== Task requirements ==
Quote the stretch of the material from the line containing "Screen dimensions: 1280x720" through the end of the material, with both ends included. Leave the pictures out of your answer.

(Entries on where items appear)
________________________________________

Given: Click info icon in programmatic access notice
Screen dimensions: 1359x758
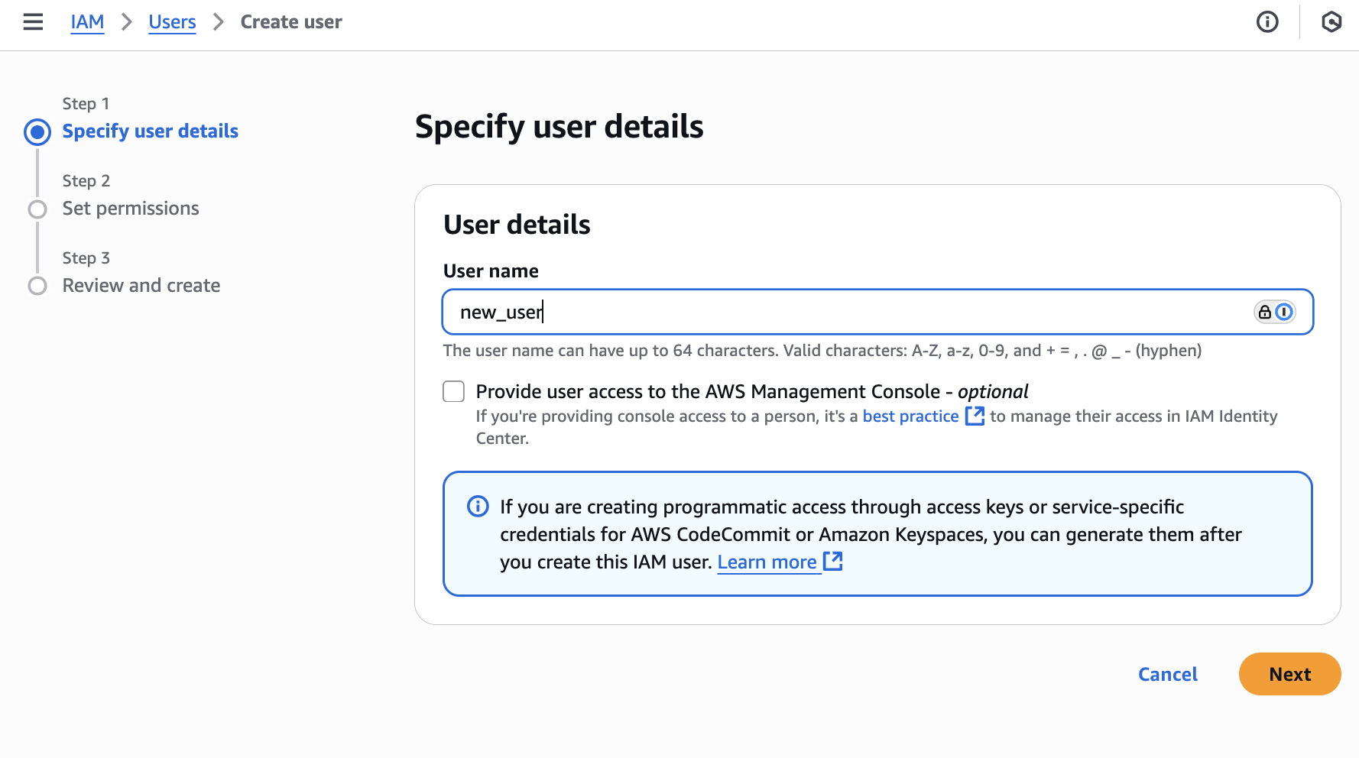Looking at the screenshot, I should pos(478,507).
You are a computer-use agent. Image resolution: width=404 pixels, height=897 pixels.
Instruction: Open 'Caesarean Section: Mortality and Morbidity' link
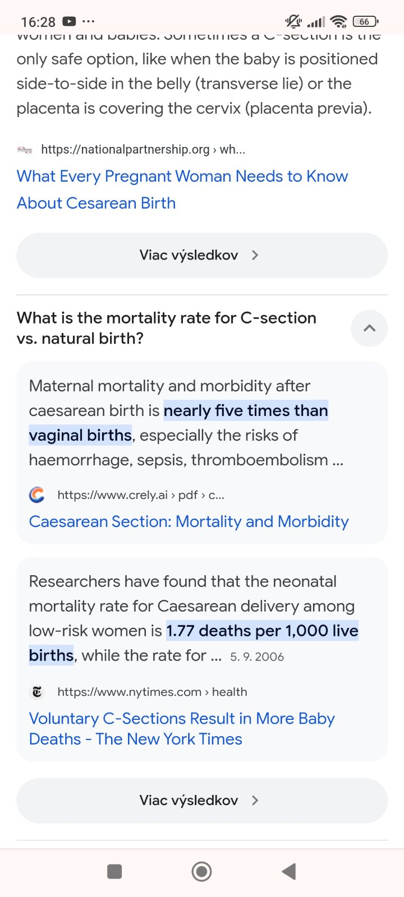[189, 521]
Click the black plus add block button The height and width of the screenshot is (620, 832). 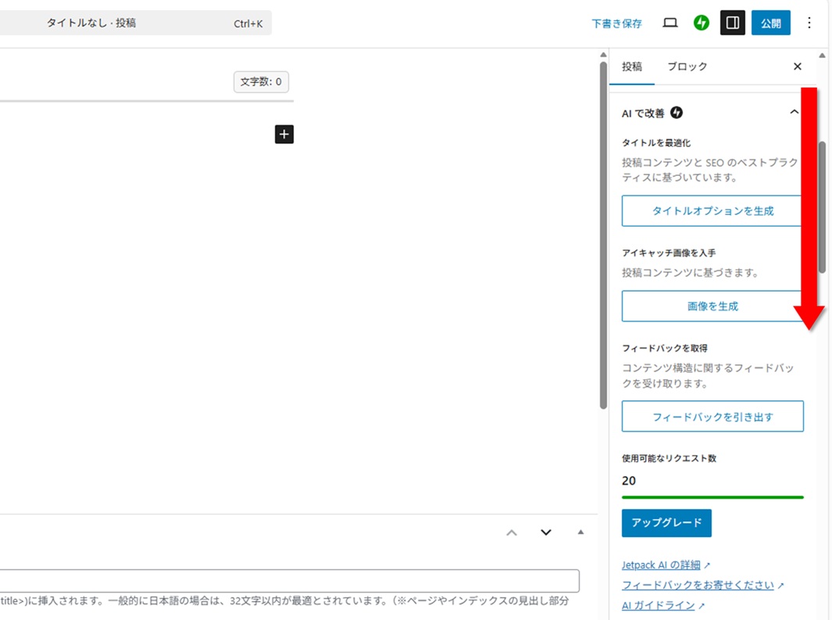tap(284, 134)
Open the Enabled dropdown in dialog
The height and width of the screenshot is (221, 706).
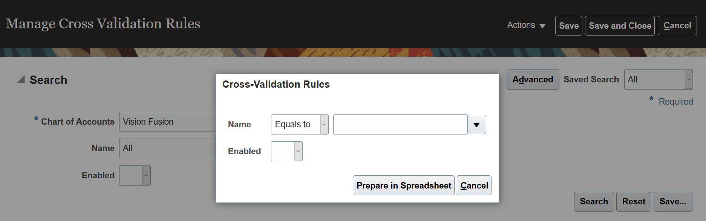coord(286,151)
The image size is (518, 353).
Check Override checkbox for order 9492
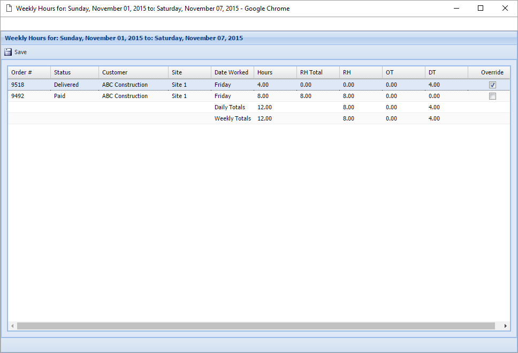pyautogui.click(x=492, y=96)
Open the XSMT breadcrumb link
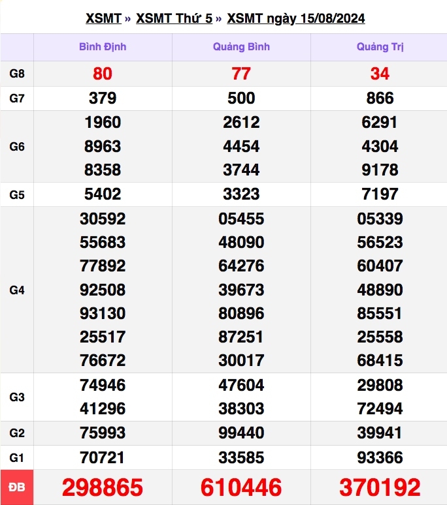 click(103, 18)
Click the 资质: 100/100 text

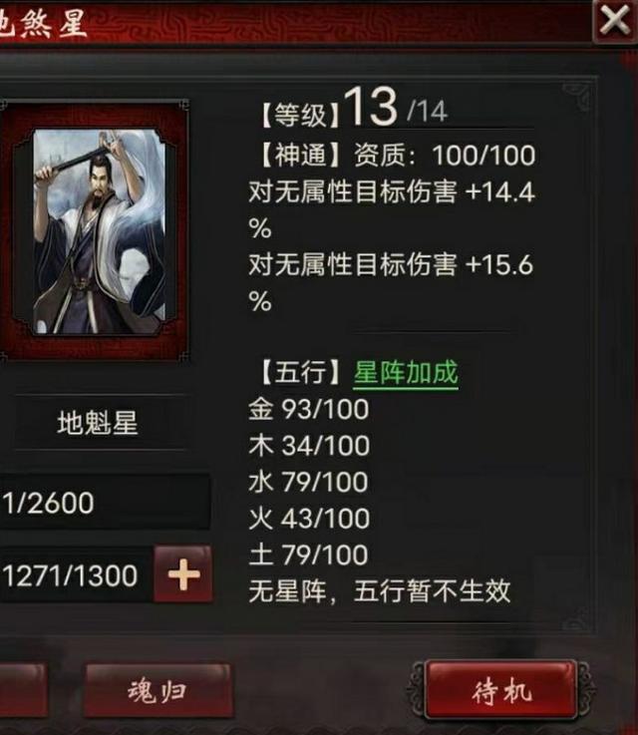point(444,156)
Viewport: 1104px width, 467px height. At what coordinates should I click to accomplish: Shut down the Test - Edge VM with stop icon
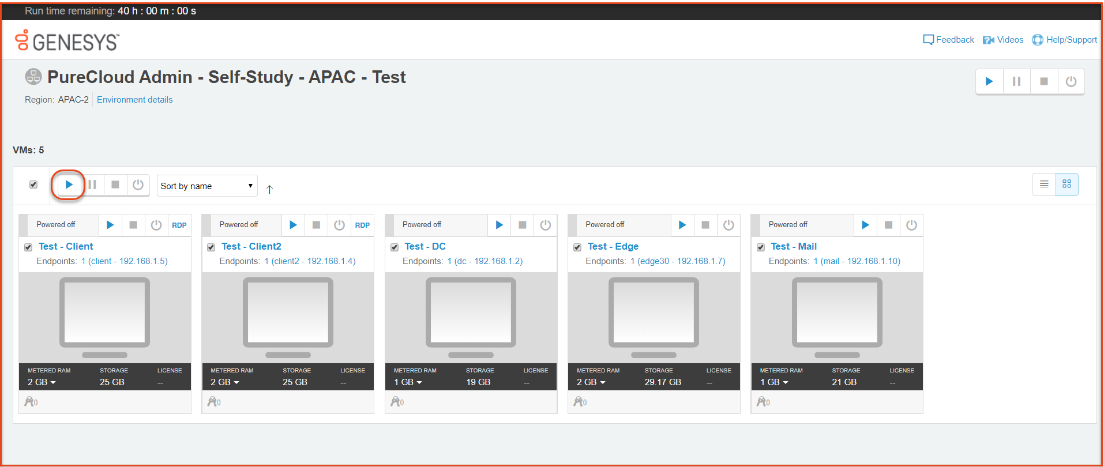click(x=705, y=225)
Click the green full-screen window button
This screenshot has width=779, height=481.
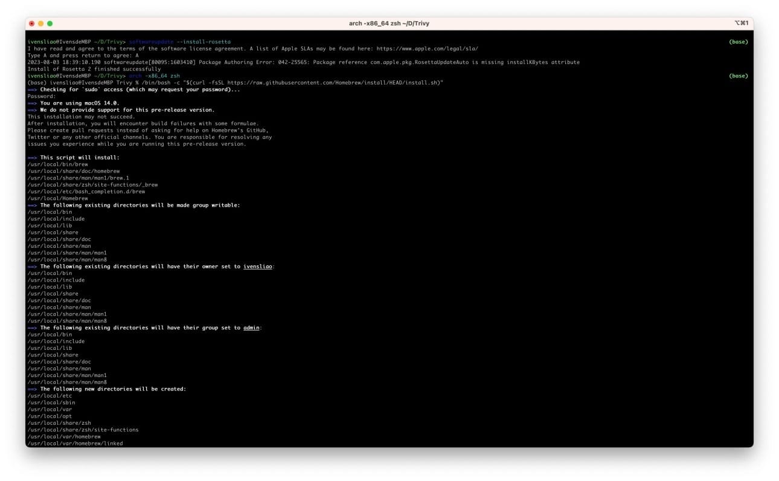(50, 24)
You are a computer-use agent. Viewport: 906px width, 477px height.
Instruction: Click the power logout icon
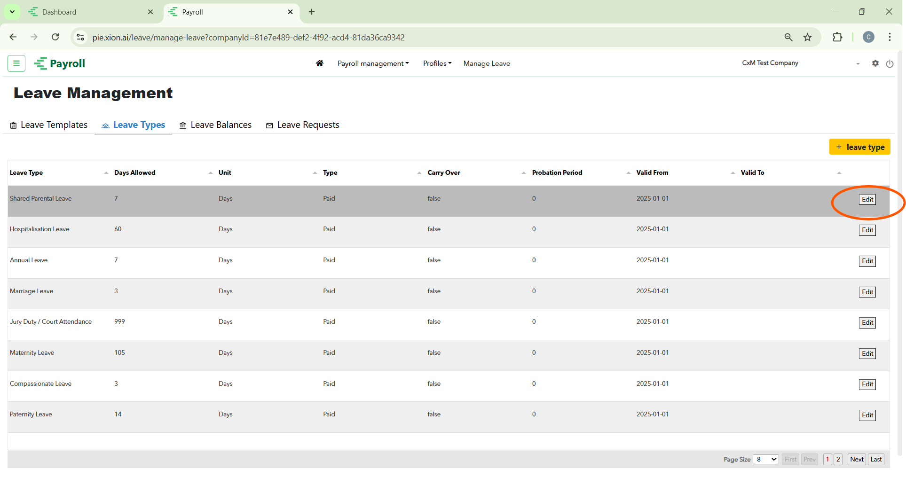coord(890,64)
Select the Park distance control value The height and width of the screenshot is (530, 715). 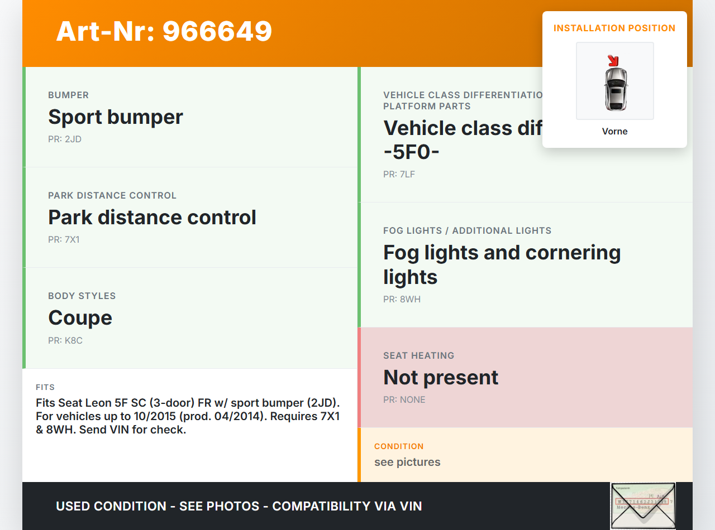point(152,217)
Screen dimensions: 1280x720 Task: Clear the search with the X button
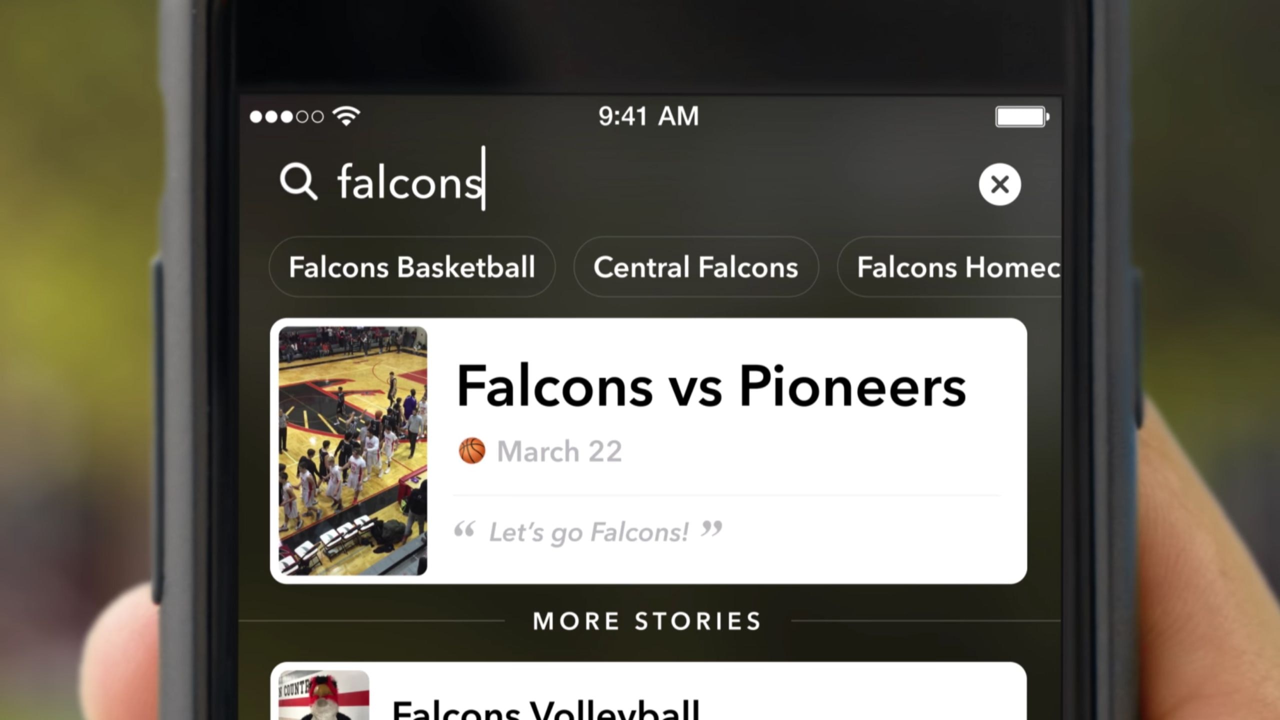coord(1000,185)
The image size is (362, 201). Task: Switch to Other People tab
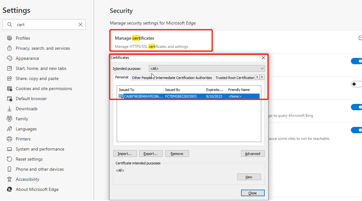(142, 78)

________________________________________

== Exercise response ==
Screen dimensions: 1280x720 Task: Clear the search with the X button
coord(1000,185)
The image size is (362, 201). Task: Switch to Other People tab
(142, 78)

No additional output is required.